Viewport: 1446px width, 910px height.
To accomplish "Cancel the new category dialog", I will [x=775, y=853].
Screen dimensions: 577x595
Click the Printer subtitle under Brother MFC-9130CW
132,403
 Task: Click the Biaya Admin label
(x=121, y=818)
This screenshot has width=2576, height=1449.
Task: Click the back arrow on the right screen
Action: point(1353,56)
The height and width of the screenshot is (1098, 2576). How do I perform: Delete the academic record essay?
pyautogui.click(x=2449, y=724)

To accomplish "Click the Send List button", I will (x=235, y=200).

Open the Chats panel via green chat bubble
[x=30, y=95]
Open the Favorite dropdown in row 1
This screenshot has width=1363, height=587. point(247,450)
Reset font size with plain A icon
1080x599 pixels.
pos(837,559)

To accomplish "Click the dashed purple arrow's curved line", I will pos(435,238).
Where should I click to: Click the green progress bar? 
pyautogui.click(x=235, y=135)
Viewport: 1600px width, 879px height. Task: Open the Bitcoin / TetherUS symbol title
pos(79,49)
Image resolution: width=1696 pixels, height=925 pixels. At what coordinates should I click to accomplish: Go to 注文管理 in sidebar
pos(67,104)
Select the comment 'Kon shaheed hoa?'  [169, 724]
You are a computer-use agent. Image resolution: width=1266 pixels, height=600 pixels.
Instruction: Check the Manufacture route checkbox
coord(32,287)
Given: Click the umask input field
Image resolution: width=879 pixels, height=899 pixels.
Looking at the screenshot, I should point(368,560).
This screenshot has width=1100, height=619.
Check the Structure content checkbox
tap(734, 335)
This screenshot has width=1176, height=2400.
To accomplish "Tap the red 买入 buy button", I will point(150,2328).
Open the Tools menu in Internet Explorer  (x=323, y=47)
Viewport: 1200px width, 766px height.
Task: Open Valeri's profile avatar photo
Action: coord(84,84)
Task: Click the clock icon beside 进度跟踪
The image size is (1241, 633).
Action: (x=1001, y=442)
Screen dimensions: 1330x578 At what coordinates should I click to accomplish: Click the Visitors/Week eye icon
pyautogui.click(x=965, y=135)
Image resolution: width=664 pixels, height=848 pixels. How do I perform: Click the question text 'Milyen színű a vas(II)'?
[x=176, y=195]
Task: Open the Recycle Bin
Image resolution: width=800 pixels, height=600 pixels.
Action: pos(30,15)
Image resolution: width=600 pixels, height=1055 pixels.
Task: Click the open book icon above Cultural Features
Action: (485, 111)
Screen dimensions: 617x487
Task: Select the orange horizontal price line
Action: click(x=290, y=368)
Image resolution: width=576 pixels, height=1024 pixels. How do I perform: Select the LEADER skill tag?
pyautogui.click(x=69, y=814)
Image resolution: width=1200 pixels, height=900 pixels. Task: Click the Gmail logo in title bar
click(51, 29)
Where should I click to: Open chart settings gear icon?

= = = =

All of the data above should be written out again word for word.

Viewport: 1446px width, 910px height.
To accomplish "Cancel the new category dialog", I will [x=775, y=853].
Screen dimensions: 577x595
Click the Printer subtitle under Brother MFC-9130CW
132,403
 Task: Click the Biaya Admin label
(x=121, y=818)
This screenshot has width=2576, height=1449.
Task: Click the back arrow on the right screen
Action: point(1353,56)
The height and width of the screenshot is (1098, 2576). How do I perform: Delete the academic record essay?
pyautogui.click(x=2449, y=724)

To accomplish "Click the Send List button", I will (x=235, y=200).

Open the Chats panel via green chat bubble
[x=30, y=95]
Open the Favorite dropdown in row 1
This screenshot has width=1363, height=587. point(247,450)
Reset font size with plain A icon
1080x599 pixels.
pos(837,559)

To accomplish "Click the dashed purple arrow's curved line", I will pos(435,238).
Where should I click to: Click the green progress bar? 
pyautogui.click(x=235, y=135)
Viewport: 1600px width, 879px height. Task: Open the Bitcoin / TetherUS symbol title
pos(79,49)
Image resolution: width=1696 pixels, height=925 pixels. At what coordinates should I click to accomplish: Go to 注文管理 in sidebar
pos(67,104)
Select the comment 'Kon shaheed hoa?'  [169, 724]
You are a computer-use agent. Image resolution: width=1266 pixels, height=600 pixels.
Instruction: Check the Manufacture route checkbox
coord(32,287)
Given: Click the umask input field
Image resolution: width=879 pixels, height=899 pixels.
Looking at the screenshot, I should point(368,560).
This screenshot has width=1100, height=619.
Check the Structure content checkbox
tap(734, 335)
This screenshot has width=1176, height=2400.
To accomplish "Tap the red 买入 buy button", I will point(150,2328).
Open the Tools menu in Internet Explorer  (x=323, y=47)
Viewport: 1200px width, 766px height.
Task: Open Valeri's profile avatar photo
Action: coord(84,84)
Task: Click the clock icon beside 进度跟踪
The image size is (1241, 633).
Action: (x=1001, y=442)
Screen dimensions: 1330x578 At what coordinates should I click to accomplish: Click the Visitors/Week eye icon
pyautogui.click(x=965, y=135)
Image resolution: width=664 pixels, height=848 pixels. How do I perform: Click the question text 'Milyen színű a vas(II)'?
[x=176, y=195]
Task: Open the Recycle Bin
Image resolution: width=800 pixels, height=600 pixels.
Action: pos(30,15)
Image resolution: width=600 pixels, height=1055 pixels.
Task: Click the open book icon above Cultural Features
Action: (485, 111)
Screen dimensions: 617x487
Task: Select the orange horizontal price line
Action: click(x=290, y=368)
Image resolution: width=576 pixels, height=1024 pixels. How do I perform: Select the LEADER skill tag?
pyautogui.click(x=69, y=814)
Image resolution: width=1200 pixels, height=900 pixels. Task: Click the Gmail logo in title bar
click(51, 29)
Where should I click to: Open chart settings gear icon?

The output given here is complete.